# Basic comparison of newspapers

In this Notebook, we will make some more visualizations of the corpus. Here, we will use the preprocessing that we performed in the previous Notebook, in order to create plots that are a bit less general than the ones we made in Notebook 2.

## Import packages

Import the necessary packages for this notebook.

In [None]:
import pandas as pd
import plotly.express as px
import pickle
import matplotlib.pyplot as plt
import numpy as np

## Load the dataset

In [None]:
# Deserialize
with open('data/preprocessed_docs.pkl', 'rb') as f:
    processed_docs = pickle.load(f)

## Article lengths

In the next code block, we will count the number of words in each article and store it in a separate column, called 'article_length'.

In [None]:
## Retrieve the length of each article in the corpus and store it in the DataFrame

## Create empty list to store the lengths
article_lengths = []

## Retrieve length of each article and store in list
for index, row in processed_docs.iterrows():
    article_lengths.append(len(row['tokens']))

## Append list to DataFrame
processed_docs['article_length'] = article_lengths

## Show the first rows of title, tokens and article length in DataFrame                                    
processed_docs[['title', 'tokens', 'article_length']].head()

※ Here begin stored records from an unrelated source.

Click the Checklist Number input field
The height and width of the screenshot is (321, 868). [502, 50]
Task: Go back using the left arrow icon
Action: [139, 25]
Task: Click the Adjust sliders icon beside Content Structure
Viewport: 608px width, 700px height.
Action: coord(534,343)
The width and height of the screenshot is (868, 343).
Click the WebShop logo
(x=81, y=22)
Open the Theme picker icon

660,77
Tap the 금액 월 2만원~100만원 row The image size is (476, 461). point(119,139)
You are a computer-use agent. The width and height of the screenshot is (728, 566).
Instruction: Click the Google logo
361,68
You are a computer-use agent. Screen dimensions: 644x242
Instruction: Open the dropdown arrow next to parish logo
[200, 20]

### What is the distribution of the article length for each paper?

In [None]:
# Define the number of bins
num_bins = 10

# Calculate bin edges and round to the nearest 100
min_length = processed_docs['article_length'].min()
max_length = processed_docs['article_length'].max()
bin_edges = np.linspace(min_length, max_length, num_bins + 1)
bin_edges = np.round(bin_edges, -2)

# Creating bins for article length
processed_docs['length_bin'] = pd.cut(processed_docs['article_length'], bins=bin_edges, labels=False, include_lowest=True)

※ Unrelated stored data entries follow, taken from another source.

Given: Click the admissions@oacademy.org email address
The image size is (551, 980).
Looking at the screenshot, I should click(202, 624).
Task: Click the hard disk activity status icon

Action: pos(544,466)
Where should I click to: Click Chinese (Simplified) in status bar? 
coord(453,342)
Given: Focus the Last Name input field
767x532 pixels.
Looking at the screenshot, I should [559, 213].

# Counting the number of articles per bin per paper
bin_counts = processed_docs.groupby(['length_bin', 'krantnaam']).size().reset_index(name='counts')

# Create the plot
fig = px.bar(bin_counts, x='length_bin', y='counts', color='krantnaam', title='Number of articles per length group',
             labels={'length_bin': 'Article length (number of words)', 'counts': 'Number of articles'})

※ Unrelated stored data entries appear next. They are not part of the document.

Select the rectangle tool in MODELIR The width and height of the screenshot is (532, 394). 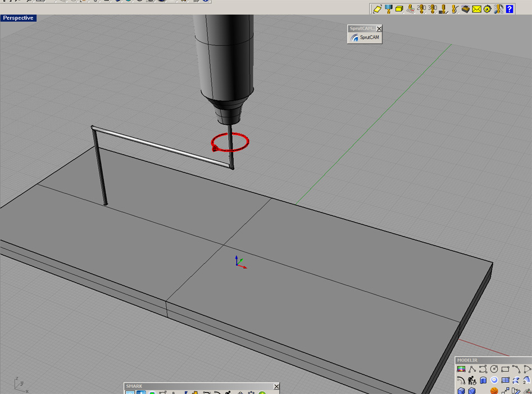click(x=505, y=369)
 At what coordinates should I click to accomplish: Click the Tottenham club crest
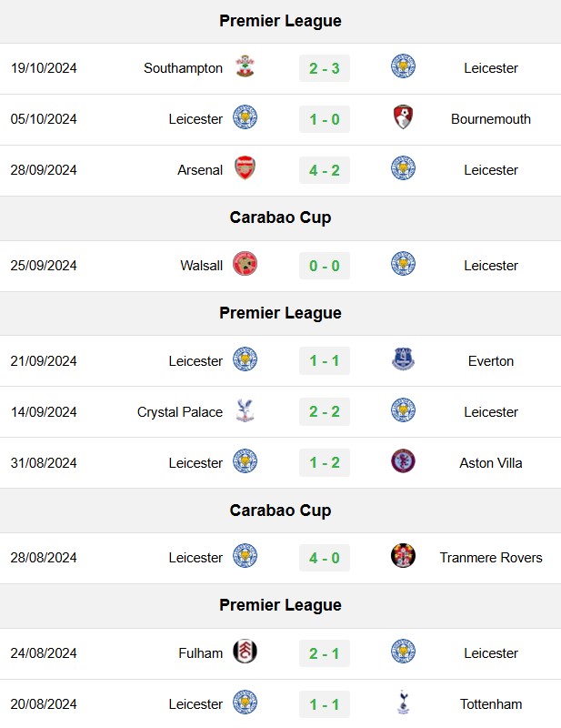(403, 702)
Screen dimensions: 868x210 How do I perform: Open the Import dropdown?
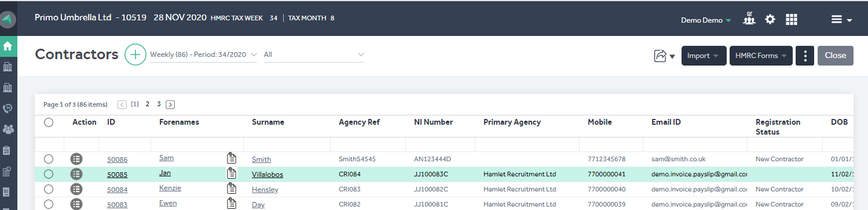coord(704,56)
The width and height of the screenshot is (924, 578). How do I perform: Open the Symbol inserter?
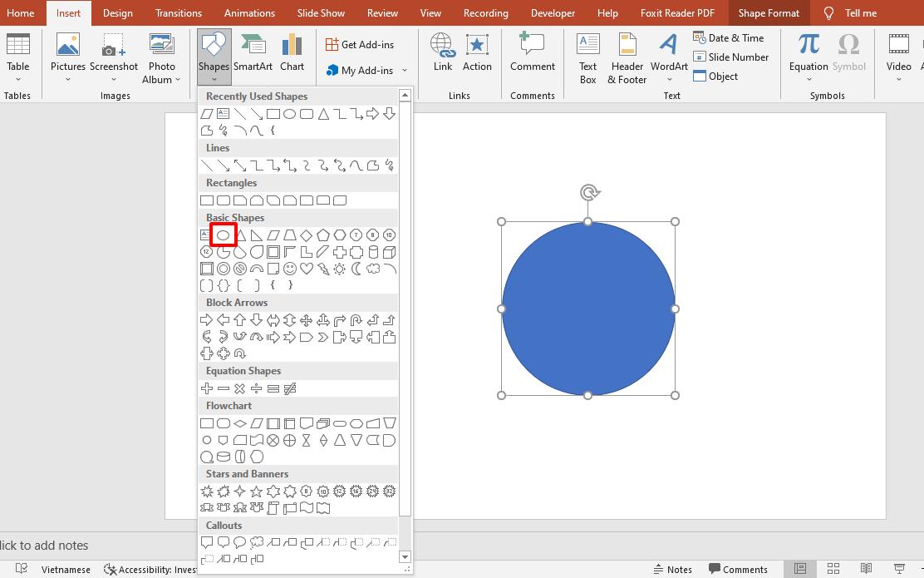(848, 55)
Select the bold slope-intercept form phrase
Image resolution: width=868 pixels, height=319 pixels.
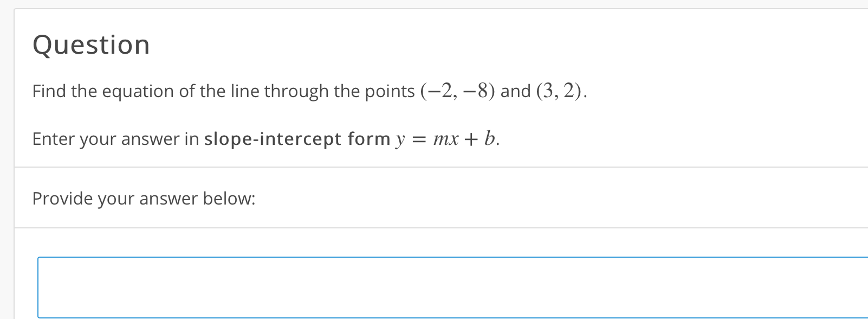(296, 139)
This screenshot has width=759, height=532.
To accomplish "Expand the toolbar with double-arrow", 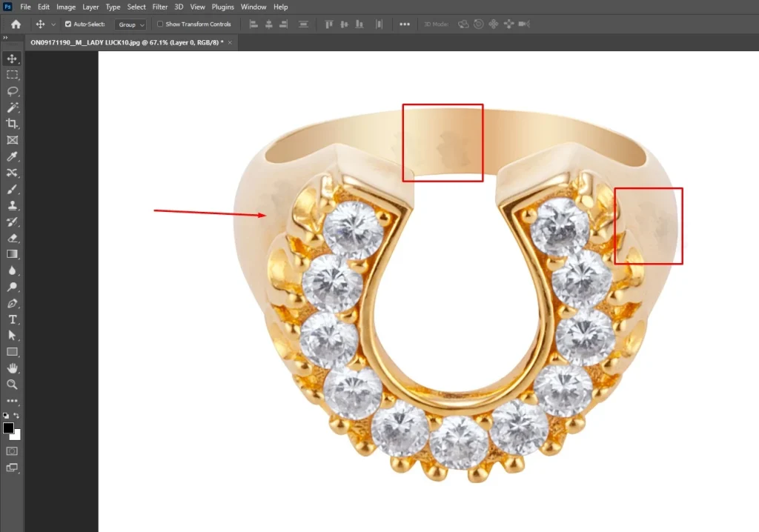I will [x=6, y=38].
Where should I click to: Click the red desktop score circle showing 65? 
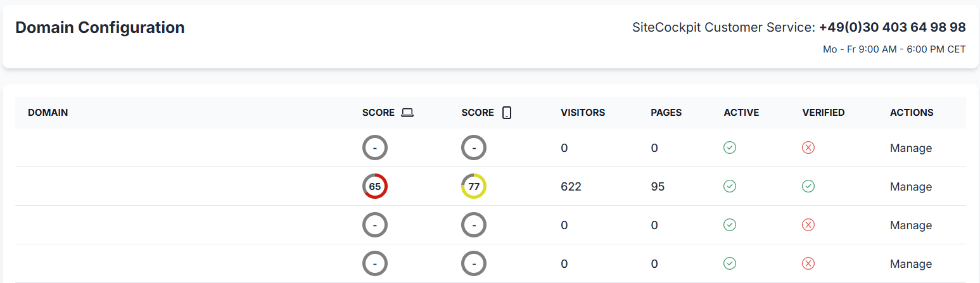coord(375,186)
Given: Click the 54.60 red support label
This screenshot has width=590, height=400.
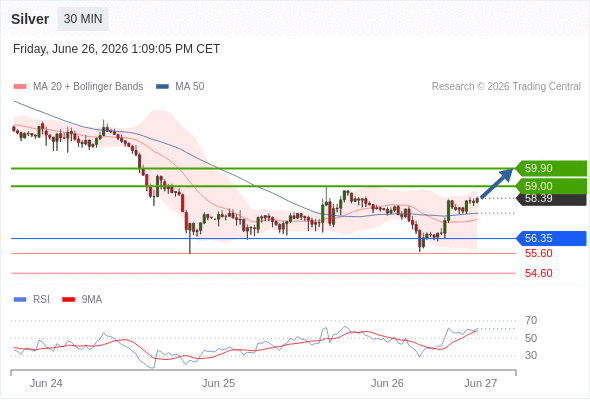Looking at the screenshot, I should point(538,273).
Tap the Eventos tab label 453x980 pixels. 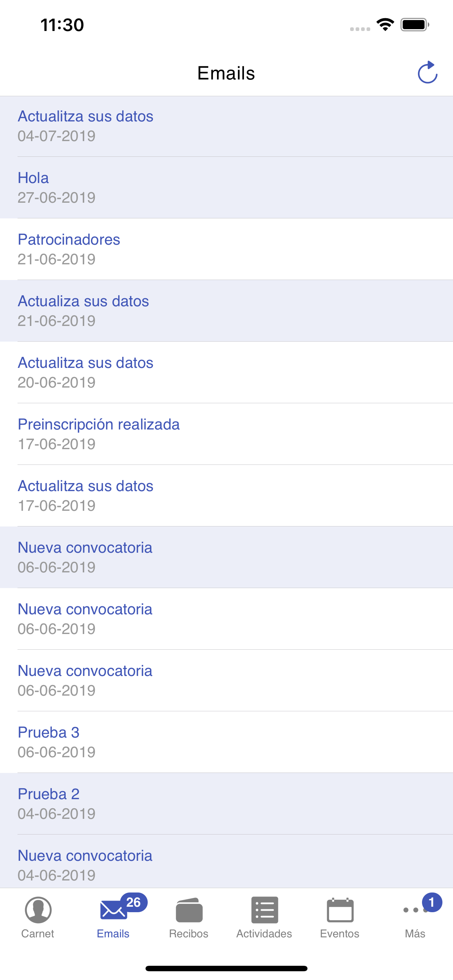click(340, 934)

# Update layout for the x-axis ticks and bar mode
fig.update_layout(
    xaxis=dict(
        tickmode='array',
        tickvals=list(range(len(bin_edges) - 1)),
        ticktext=[f'{int(bin_edges[i])}-{int(bin_edges[i+1])}' for i in range(len(bin_edges) - 1)]
    ),
    barmode='group',  # Change the bar mode to group (bars next to each other)
    height=700  # Increase the height of the plot
)

# Customizing tick labels to be on the same line
fig.update_xaxes(tickangle=45)

fig.show()


### Visualise outliers with a boxplot

In [None]:
# Extract the article lengths for each newspaper
newspaper_names = processed_docs['krantnaam'].unique()
article_lengths = [processed_docs[processed_docs['krantnaam'] == newspaper]['article_length'] for newspaper in newspaper_names]

# Create the box plot
fig, ax = plt.subplots(figsize=(5, 6.5))  # width=5 inches, height=6.5 inches

# Plot data
ax.boxplot(article_lengths, vert=True, patch_artist=True)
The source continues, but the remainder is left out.